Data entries
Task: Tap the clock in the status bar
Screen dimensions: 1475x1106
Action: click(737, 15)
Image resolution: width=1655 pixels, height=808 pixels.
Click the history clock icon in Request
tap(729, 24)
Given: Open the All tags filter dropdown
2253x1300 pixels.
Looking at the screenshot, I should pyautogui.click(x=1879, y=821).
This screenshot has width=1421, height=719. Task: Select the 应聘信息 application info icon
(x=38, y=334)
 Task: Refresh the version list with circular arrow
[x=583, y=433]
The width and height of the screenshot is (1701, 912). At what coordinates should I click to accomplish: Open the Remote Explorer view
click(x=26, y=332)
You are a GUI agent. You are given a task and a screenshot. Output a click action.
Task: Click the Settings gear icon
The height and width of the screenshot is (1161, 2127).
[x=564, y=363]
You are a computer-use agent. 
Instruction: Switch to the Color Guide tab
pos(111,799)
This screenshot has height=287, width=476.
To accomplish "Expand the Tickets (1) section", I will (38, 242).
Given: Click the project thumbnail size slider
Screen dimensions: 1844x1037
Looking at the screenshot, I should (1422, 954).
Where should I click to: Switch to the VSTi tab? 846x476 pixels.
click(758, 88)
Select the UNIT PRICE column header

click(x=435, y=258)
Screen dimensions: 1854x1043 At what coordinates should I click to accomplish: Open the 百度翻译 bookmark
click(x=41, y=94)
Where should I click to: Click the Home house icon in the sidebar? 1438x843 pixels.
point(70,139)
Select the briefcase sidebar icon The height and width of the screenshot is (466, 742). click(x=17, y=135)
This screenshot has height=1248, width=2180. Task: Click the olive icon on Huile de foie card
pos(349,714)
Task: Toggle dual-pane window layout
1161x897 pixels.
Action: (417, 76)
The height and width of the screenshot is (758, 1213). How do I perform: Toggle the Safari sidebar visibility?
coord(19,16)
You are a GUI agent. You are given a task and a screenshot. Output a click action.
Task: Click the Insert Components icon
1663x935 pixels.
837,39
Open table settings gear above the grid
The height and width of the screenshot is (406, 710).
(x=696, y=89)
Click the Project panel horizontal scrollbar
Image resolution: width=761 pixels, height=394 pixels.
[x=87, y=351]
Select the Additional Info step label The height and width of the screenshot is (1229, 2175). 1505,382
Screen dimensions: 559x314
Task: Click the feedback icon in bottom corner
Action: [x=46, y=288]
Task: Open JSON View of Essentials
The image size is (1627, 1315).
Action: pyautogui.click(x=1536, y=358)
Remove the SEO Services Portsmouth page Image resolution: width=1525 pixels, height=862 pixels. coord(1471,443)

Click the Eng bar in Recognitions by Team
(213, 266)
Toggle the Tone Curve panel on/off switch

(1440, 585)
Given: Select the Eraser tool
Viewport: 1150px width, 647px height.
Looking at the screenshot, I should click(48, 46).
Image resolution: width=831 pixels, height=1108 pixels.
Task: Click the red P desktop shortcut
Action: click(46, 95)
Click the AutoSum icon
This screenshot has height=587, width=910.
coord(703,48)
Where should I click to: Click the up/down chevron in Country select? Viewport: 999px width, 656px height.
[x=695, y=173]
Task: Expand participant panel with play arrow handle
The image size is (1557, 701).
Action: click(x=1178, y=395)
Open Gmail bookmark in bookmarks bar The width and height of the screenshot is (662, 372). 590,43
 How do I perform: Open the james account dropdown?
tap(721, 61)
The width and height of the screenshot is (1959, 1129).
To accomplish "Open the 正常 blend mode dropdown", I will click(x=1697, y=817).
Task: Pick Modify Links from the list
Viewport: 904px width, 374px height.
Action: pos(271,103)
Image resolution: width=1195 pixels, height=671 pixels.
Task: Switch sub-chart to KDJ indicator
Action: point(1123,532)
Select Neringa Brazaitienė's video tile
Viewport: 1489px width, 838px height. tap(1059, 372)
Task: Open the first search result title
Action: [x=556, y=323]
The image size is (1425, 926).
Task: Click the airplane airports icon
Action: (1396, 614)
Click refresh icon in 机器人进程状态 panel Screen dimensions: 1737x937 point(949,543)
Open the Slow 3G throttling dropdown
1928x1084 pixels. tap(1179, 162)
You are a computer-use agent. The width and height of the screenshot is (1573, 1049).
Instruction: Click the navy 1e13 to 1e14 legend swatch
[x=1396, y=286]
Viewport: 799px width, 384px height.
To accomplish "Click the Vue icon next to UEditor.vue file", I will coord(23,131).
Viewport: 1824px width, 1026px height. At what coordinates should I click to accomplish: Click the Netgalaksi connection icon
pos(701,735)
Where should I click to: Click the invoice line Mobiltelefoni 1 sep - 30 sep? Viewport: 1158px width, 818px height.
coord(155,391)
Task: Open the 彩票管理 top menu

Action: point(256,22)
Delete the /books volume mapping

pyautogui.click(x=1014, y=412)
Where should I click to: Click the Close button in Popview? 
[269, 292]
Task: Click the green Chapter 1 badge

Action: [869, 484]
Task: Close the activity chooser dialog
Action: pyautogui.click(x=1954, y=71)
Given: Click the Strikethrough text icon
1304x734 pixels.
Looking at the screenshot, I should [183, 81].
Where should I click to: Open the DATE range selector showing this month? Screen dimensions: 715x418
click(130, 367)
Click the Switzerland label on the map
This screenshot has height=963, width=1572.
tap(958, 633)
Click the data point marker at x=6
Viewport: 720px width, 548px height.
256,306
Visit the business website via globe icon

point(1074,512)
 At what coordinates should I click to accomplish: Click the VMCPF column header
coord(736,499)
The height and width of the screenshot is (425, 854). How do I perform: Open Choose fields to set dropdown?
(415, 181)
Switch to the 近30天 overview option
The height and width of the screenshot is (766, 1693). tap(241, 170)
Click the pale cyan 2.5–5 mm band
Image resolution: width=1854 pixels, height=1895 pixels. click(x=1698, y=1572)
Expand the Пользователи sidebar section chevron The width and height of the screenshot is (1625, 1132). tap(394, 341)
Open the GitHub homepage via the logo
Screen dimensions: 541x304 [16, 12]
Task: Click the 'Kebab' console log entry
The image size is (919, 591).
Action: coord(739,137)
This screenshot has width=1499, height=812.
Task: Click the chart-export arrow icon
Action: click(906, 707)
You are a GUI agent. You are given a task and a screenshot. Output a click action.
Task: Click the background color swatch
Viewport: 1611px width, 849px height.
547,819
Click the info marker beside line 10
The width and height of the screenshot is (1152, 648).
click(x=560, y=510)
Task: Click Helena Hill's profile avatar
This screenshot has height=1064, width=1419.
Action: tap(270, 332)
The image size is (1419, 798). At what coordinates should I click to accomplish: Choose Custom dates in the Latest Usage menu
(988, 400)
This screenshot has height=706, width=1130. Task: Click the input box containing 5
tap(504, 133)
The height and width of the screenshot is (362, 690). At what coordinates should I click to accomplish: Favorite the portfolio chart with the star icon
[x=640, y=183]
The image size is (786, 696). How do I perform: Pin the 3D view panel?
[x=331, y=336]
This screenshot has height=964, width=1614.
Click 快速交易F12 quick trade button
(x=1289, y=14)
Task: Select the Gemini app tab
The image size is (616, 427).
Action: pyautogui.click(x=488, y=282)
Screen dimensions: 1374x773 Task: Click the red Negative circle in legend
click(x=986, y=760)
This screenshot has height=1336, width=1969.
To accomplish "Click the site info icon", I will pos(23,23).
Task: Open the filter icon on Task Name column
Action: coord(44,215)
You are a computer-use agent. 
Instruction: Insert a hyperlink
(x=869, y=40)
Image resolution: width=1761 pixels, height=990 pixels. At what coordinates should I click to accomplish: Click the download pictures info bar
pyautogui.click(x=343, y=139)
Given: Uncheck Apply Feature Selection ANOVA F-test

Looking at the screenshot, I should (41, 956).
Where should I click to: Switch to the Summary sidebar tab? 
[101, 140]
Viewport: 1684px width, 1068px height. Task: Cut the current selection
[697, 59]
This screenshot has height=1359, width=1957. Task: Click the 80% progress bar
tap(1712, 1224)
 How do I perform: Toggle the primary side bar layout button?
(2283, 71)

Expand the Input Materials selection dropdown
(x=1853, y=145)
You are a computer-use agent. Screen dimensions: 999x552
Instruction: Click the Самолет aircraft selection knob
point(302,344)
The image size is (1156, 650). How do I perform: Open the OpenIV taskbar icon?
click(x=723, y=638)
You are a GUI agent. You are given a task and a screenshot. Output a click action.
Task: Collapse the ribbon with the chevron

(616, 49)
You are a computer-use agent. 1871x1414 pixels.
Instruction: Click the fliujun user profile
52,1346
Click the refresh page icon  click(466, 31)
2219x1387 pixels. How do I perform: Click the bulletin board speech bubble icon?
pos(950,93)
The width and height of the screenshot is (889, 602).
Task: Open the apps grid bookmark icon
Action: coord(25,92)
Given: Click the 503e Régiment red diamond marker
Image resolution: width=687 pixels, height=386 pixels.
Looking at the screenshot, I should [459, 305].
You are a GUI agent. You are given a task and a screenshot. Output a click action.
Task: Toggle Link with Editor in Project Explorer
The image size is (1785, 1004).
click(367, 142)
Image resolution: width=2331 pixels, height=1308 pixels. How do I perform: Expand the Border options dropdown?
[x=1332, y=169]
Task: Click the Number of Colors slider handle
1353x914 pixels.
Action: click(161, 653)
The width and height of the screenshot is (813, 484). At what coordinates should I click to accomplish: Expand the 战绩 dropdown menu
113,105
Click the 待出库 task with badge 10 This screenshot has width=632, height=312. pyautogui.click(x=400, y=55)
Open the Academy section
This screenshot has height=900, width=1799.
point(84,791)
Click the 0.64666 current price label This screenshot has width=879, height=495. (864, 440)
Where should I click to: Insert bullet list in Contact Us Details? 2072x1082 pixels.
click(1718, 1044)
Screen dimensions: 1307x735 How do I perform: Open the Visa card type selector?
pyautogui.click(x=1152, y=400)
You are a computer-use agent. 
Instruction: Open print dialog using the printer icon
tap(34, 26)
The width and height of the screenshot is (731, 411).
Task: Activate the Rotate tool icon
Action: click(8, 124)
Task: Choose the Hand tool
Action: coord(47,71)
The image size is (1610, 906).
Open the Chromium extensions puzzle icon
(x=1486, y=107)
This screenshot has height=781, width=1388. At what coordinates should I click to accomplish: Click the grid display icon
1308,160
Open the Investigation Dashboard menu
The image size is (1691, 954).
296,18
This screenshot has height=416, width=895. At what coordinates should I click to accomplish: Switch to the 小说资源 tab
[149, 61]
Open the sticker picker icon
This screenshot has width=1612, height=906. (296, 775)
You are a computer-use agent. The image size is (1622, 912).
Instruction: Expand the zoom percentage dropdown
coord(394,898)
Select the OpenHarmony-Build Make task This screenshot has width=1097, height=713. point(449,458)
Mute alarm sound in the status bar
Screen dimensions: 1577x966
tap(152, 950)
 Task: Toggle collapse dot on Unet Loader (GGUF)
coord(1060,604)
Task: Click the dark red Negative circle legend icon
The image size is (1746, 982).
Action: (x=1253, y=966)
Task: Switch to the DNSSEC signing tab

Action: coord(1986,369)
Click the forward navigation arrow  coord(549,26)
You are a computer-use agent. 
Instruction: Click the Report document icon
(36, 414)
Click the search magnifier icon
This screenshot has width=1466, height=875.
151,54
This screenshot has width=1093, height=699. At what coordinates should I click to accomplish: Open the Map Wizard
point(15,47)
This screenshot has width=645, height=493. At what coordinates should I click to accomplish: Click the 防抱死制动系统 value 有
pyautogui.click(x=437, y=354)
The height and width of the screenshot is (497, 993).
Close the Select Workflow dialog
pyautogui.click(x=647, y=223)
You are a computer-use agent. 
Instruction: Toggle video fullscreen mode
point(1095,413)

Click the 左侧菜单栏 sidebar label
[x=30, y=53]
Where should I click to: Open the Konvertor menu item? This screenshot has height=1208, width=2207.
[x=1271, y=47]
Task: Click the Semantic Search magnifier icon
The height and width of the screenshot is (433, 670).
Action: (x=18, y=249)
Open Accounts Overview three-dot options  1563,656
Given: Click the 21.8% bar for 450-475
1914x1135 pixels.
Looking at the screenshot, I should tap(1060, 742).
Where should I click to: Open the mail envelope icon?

*Exercise*: Write out, please, only the lines from the one with "Click the 左侧菜单栏 sidebar label" through the last line above, both included and unchanged.

*Solution to this task*:
Click the 左侧菜单栏 sidebar label
[x=30, y=53]
Where should I click to: Open the Konvertor menu item? This screenshot has height=1208, width=2207.
[x=1271, y=47]
Task: Click the Semantic Search magnifier icon
The height and width of the screenshot is (433, 670).
Action: (x=18, y=249)
Open Accounts Overview three-dot options  1563,656
Given: Click the 21.8% bar for 450-475
1914x1135 pixels.
Looking at the screenshot, I should tap(1060, 742).
Where should I click to: Open the mail envelope icon?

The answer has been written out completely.